En réponse à cette réalité et aux rares effets secondaires inquiétants de certains vaccins, de nombreux politiciens des pays de l’Asie du Sud-Est ont très tôt souligné qu’il n’y avait pas de raison de se précipiter. Résultat : aujourd’hui, il y a un énorme écart avec la vaccination en Occident.

L’expérience de Taïwan est typique

En Asie, environ 20% de la population a reçu au moins une dose de vaccin. Au Japon, ils ne sont que 14%. La Chine a dû lutter contre les hésitations du public autour des vaccins et le 2 juin, le pays a réalisé 22 millions d’injection, un record national. Au total, la Chine a déclaré avoir administré près de 900 millions de doses, dans un pays de 1,4 milliard d’habitants.

Le Japon a également intensifié ses efforts en assouplissant les règles qui indiquaient que seuls certains travailleurs médicaux pouvaient réaliser les injections. Les autorités japonaises ont ouvert d’importants centres de vaccination à Tokyo et à Osaka et ont étendu les programmes de vaccination aux lieux de travail et aux collèges. Le Premier ministre Yoshihide Suga a déclaré que tous les adultes auraient accès à un vaccin d’ici novembre.

À Taïwan, les efforts de vaccination ont récemment reçu un coup de pouce. Le gouvernement japonais a fait don d’environ 1,2 million de doses du vaccin AstraZeneca. Mais tout bien considéré, l’expérience de Taïwan est assez typique. À l’heure actuelle, le pays n’a pas encore reçu assez de doses pour vacciner 10% de sa population de 23,5 millions d’habitants.

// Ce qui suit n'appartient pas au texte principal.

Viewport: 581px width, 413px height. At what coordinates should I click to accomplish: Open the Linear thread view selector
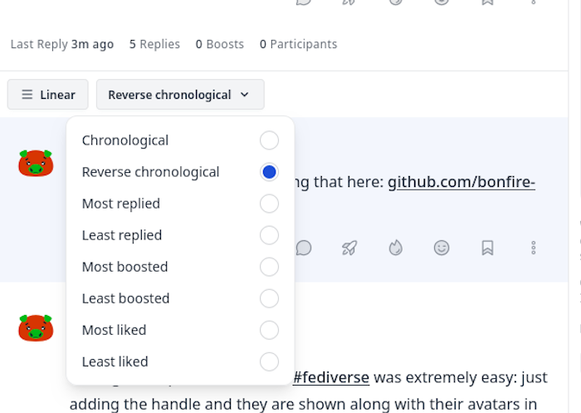click(x=48, y=95)
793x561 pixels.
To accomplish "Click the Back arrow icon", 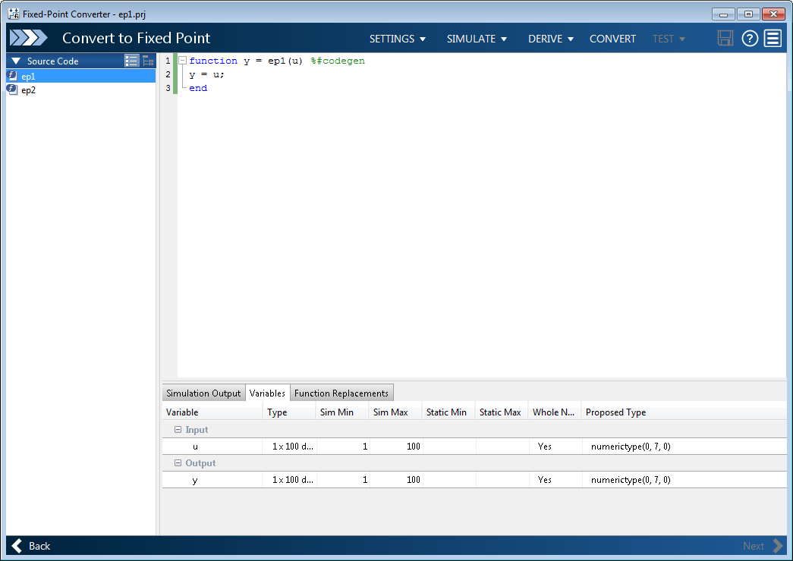I will coord(17,546).
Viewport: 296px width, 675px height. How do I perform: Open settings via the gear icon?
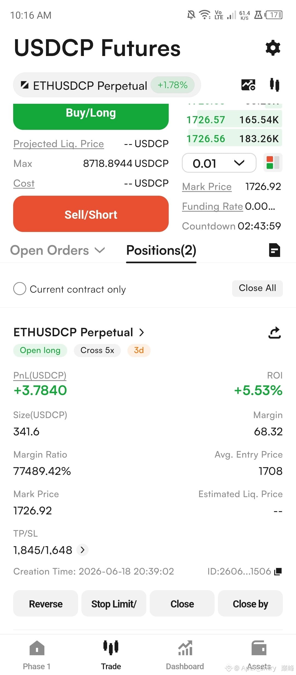click(273, 48)
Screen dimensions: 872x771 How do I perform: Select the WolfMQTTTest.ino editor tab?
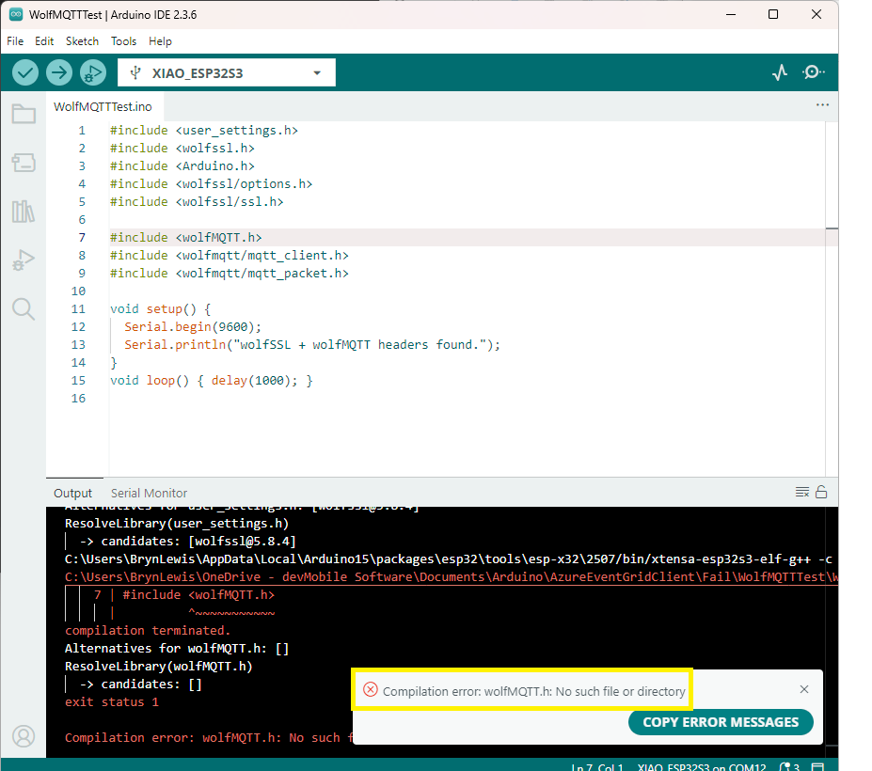(103, 106)
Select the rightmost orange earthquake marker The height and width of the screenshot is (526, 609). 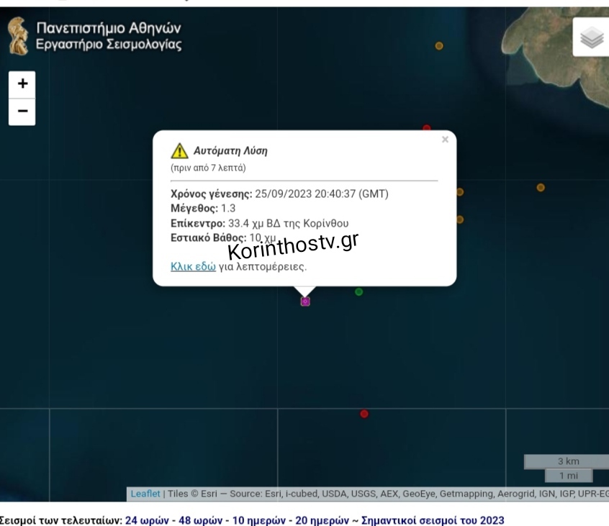coord(541,188)
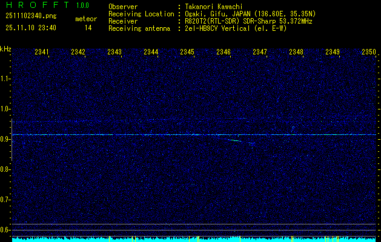Select the 0.9 frequency axis label
381x242 pixels.
tap(5, 139)
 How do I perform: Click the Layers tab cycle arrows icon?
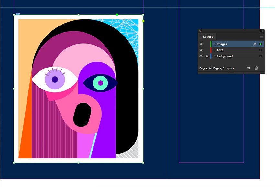tap(201, 37)
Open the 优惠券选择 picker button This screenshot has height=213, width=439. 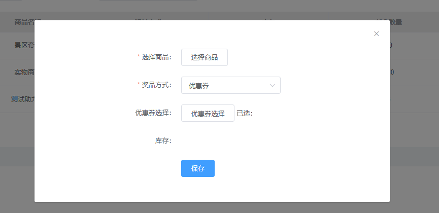208,113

Une association bouddhiste a récemment proposé d’acheter des vaccins contre le Covid-19 pour accélérer les efforts de vaccination de l’île, mais on lui a dit que seuls les gouvernements peuvent faire de tels achats.

Et comme les vaccins sont à la traîne en Asie, l’ouverture à l’international le sera aussi. L’Australie a indiqué qu’elle garderait ses frontières fermées pour une autre année. Le Japon interdit actuellement à presque tous les non-résidents d’entrer dans le pays. Et l’examen minutieux des arrivées d’outre-mer en Chine a laissé les entreprises multinationales sans personnel clé.

Pronostic pour l’Asie : La maladie n’a pas été vaincue et ne le sera pas de sitôt

Dans un avenir à court terme, de nombreux pays d’Asie vont devoir continuer, dans des efforts frénétiques, à se débrouiller avec ce qu’ils ont. La réponse de la Chine à l’épidémie de Guangzhou – en testant des millions de personnes en quelques jours et en fermant des quartiers entiers – est un récapitulatif rapide de la façon dont le pays a géré les flambées précédentes. Peu de gens dans la région s’attendent à ce que cette approche ne change de sitôt. D’autant plus que le variant Delta, qui a dévasté l’Inde, commence maintenant à toucher le monde entier.

Dans le même temps, les détenteurs de vaccins subissent une pression accrue pour vacciner avant l’expiration des doses disponibles. Et ce n’est pas seulement en Chine continentale. L’Indonésie a menacé les habitants d’amendes d’environ 400 euros s’ils refusaient le vaccin. Le Vietnam a répondu à la récente flambée des infections en sollicitant des dons pour un fonds pour les vaccins. Et à Hong Kong, les responsables et les chefs d’entreprise ont créé une immense loterie pour apaiser les sérieuses hésitations.

Néanmoins, le pronostic pour une grande partie de l’Asie cette année est clair : la maladie n’a pas été vaincue et elle ne le sera pas de sitôt.